En ce qui concerne les investissements nets réalisés sur les joueurs sur la même période, on constate une différence plus de 3 fois supérieure côté anglais en prenant toujours en compte les deux premières divisions des deux pays. Malgré des pertes nettes profondément inégales, la différence entre les investissements des deux premières divisions n’est même pas doublée en faveur des Anglais, ce qui nous amène au troisième point de ce document : « l’équité ».

Ce troisième indicateur met en lumière la contribution totale des actionnaires dans leurs clubs (grossièrement, « combien le boss remet dans la caisse »). La différence est, là encore, sans appel avec 277M d’euros pour LaLiga Santander contre 2376M d’euros pour la Premier League, soit 8.5 fois plus. LaLiga présente le total le plus bas face à ses voisins anglais, italiens, français et allemands. Cette statistique sert à confirmer que le modèle espagnol est bien plus autosuffisant que celui de ses concurrents, elle démontre aussi que l’outrageuse domination britanique n’est possible que par la présence directe des propriétaires des clubs et non pas de ce qu’ils peuvent générer eux-mêmes. Sujet visiblement moins médiatique que certaines « palancas« …
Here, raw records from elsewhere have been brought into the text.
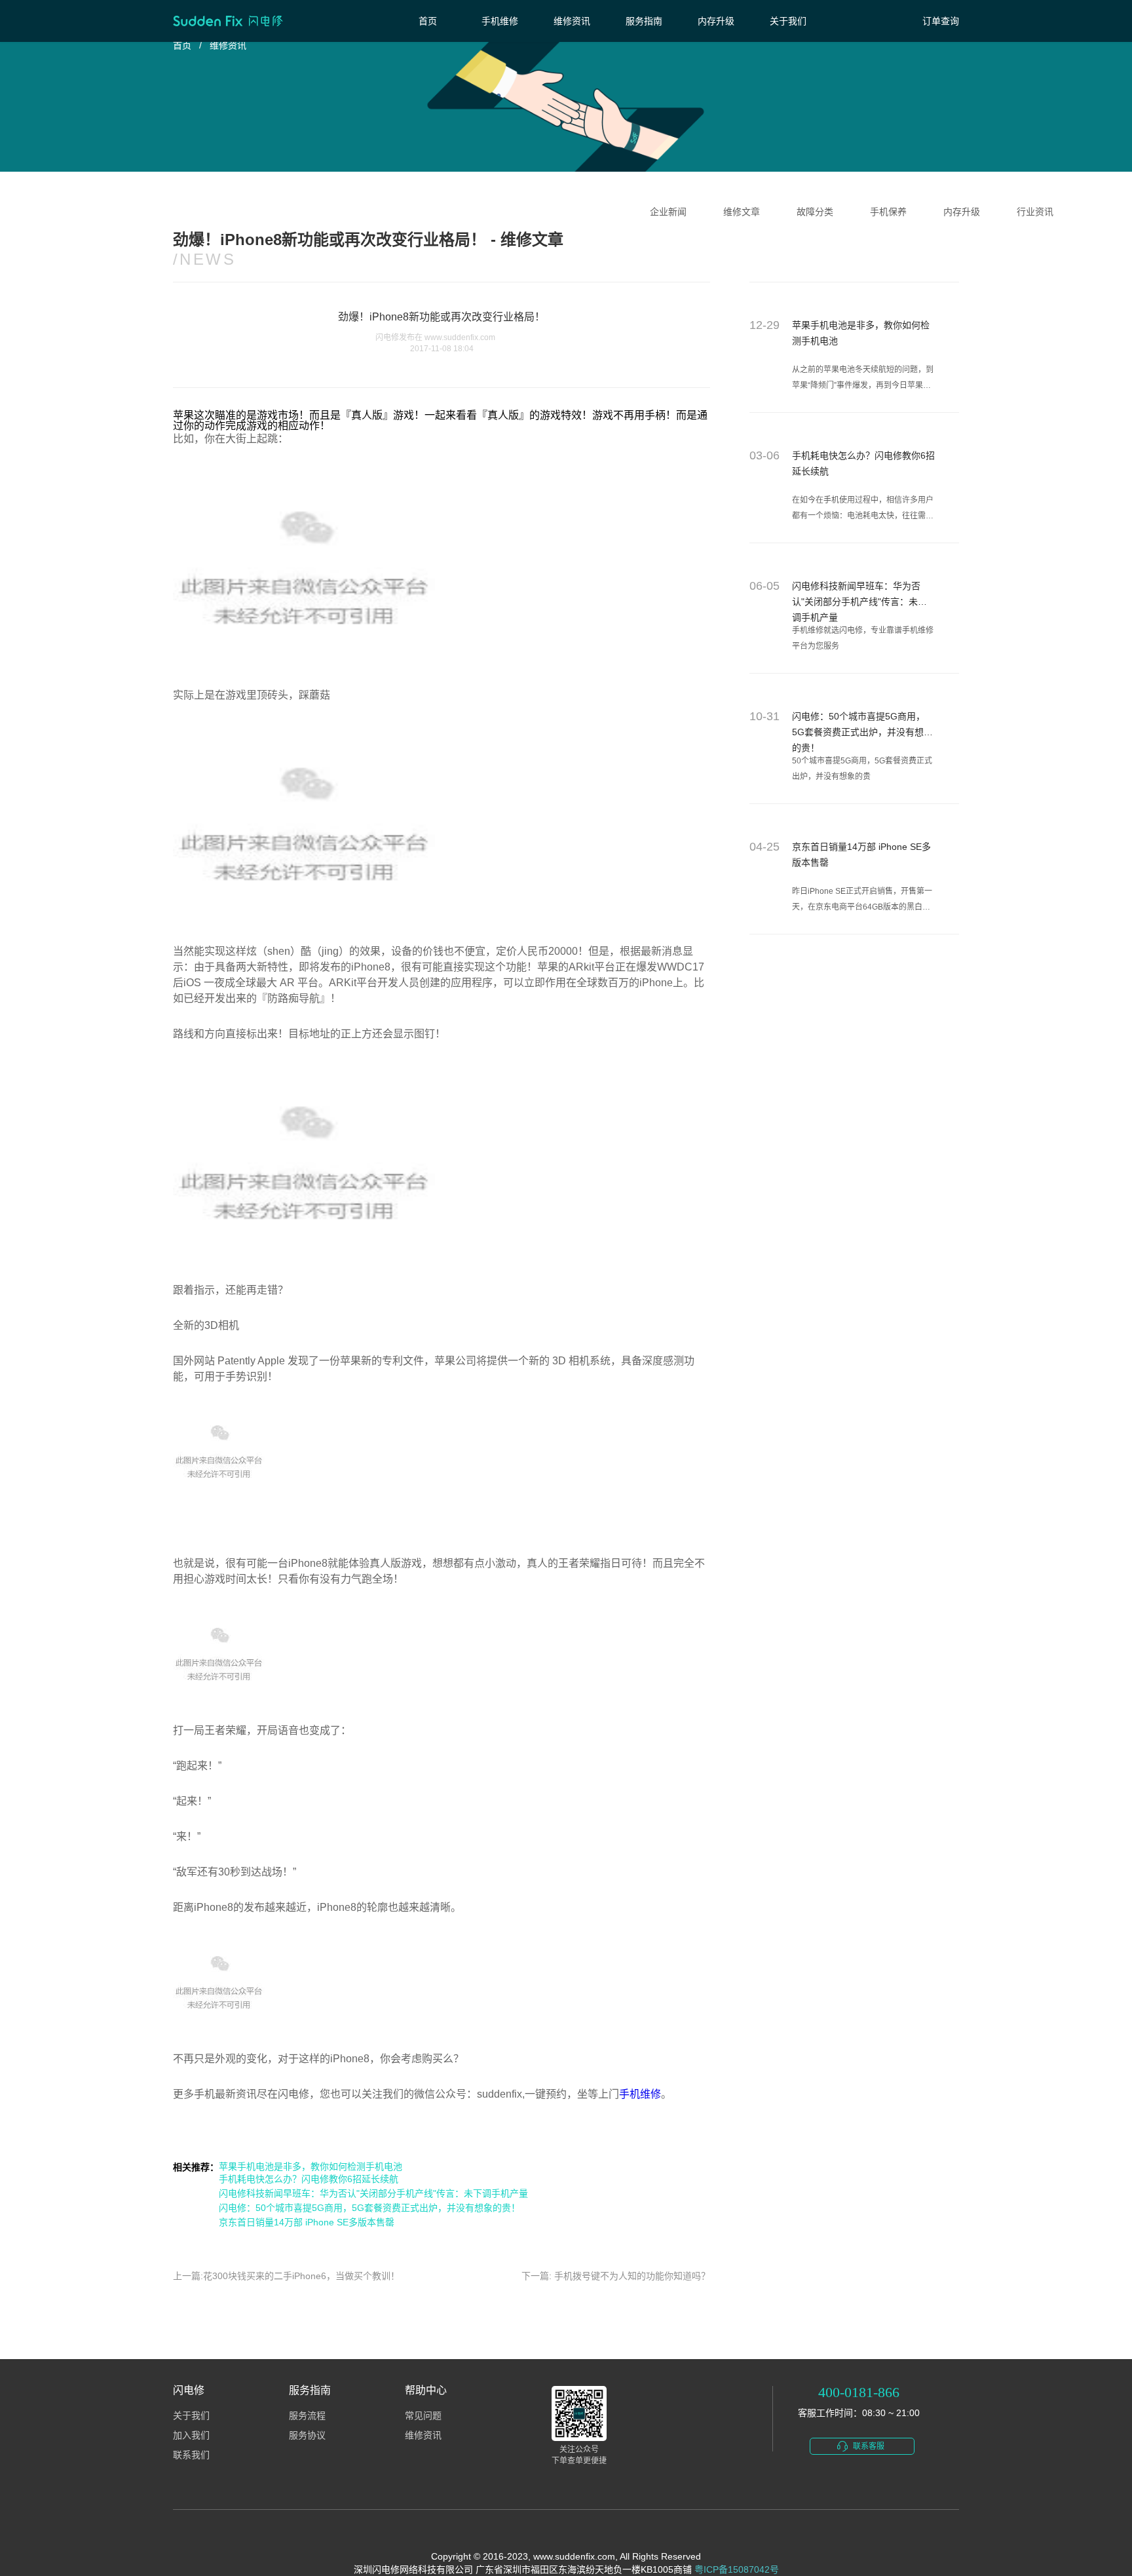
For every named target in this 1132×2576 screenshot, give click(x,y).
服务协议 (307, 2435)
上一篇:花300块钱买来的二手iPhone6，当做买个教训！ (286, 2276)
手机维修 (499, 21)
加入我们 (191, 2435)
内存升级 (716, 21)
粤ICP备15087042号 (736, 2569)
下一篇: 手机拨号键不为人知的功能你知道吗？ (615, 2276)
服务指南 (644, 21)
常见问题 (423, 2416)
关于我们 (788, 21)
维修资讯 (572, 21)
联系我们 (191, 2455)
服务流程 (307, 2416)
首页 (428, 21)
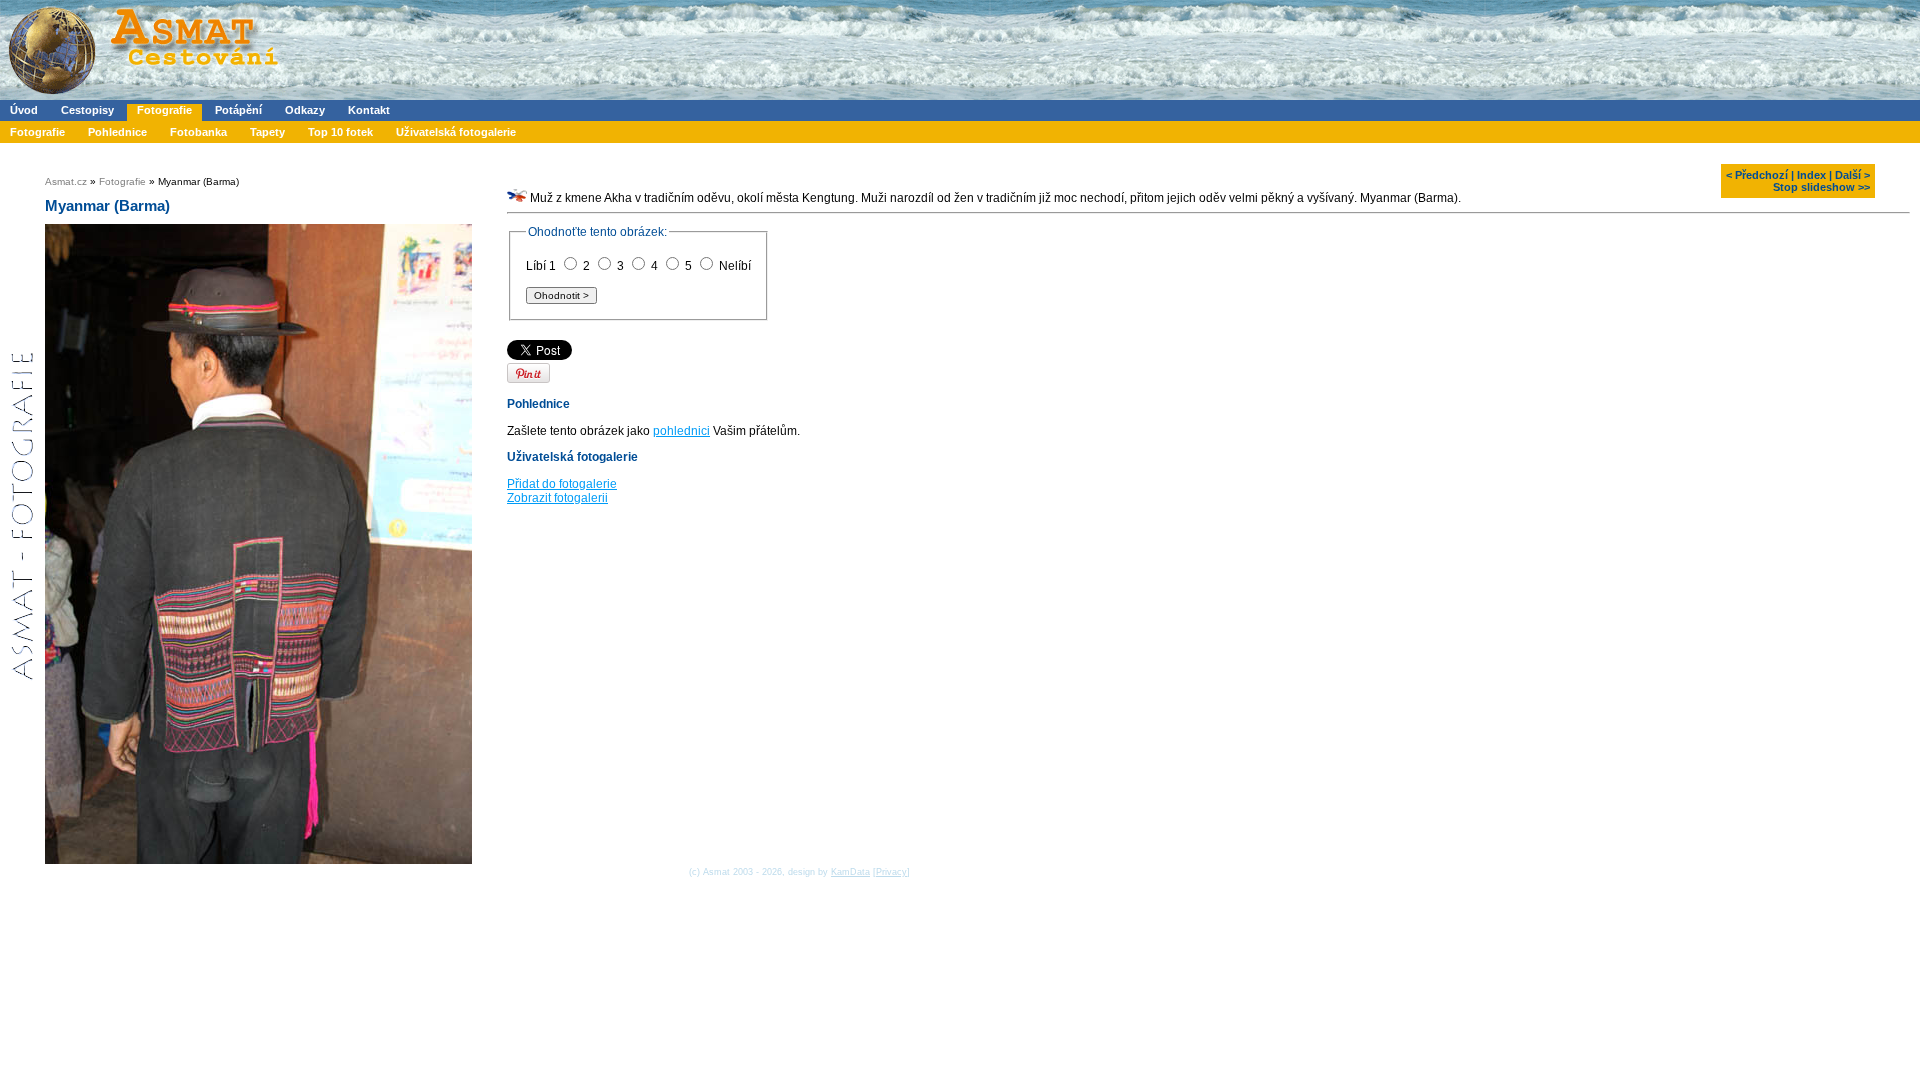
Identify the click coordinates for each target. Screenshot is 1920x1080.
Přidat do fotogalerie (562, 484)
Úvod (24, 110)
Un retour progressif à la normale pour le marché espagnol grâce à un contrôle strict


Enfin, toutes ces informations nous permettent de mieux comprendre les bilans des mercatos dans les 5 marchés les plus puissants d’Europe au cours des deux dernières saisons. Alors que l’Espagne affichait le bilan le plus faible en terme de dépenses à l’été 2021, elle est remontée d’une place en 2022, doublant l’Allemagne précédement troisième. Les investissements ont presque doublé et la balance avec les ventes s’est réduite de 18M d’euros en l’espace d’un an. Le contrôle financier très strict en vigueur jouant pour beaucoup dans cette évolution. À titre de comparaison, le football anglais affichait une balance négative de 620M d’euros en plein Covid et a même doublé ce déficit cette saison avec un bilan négatif presque aussi élevé que les seules dépenses des clubs de LaLiga avant la pandémie ! Sans les investissements massifs du FC Barcelone et de son rival madrilène pour Aurélien Tchouaméni, le résultat des autres clubs combinés ressort en positif.

Pour conclure, on peut donc voir que la pandémie n’a pas ébranlé le système de LaLiga malgré les pertes occasionnées. En présentant la plus faible part d’augmentation de capitaux parmi ses clubs, elle confirme que son modèle, souvent ignoré et critiqué, est en réalité le plus « fair-play » parmi ses concurrents.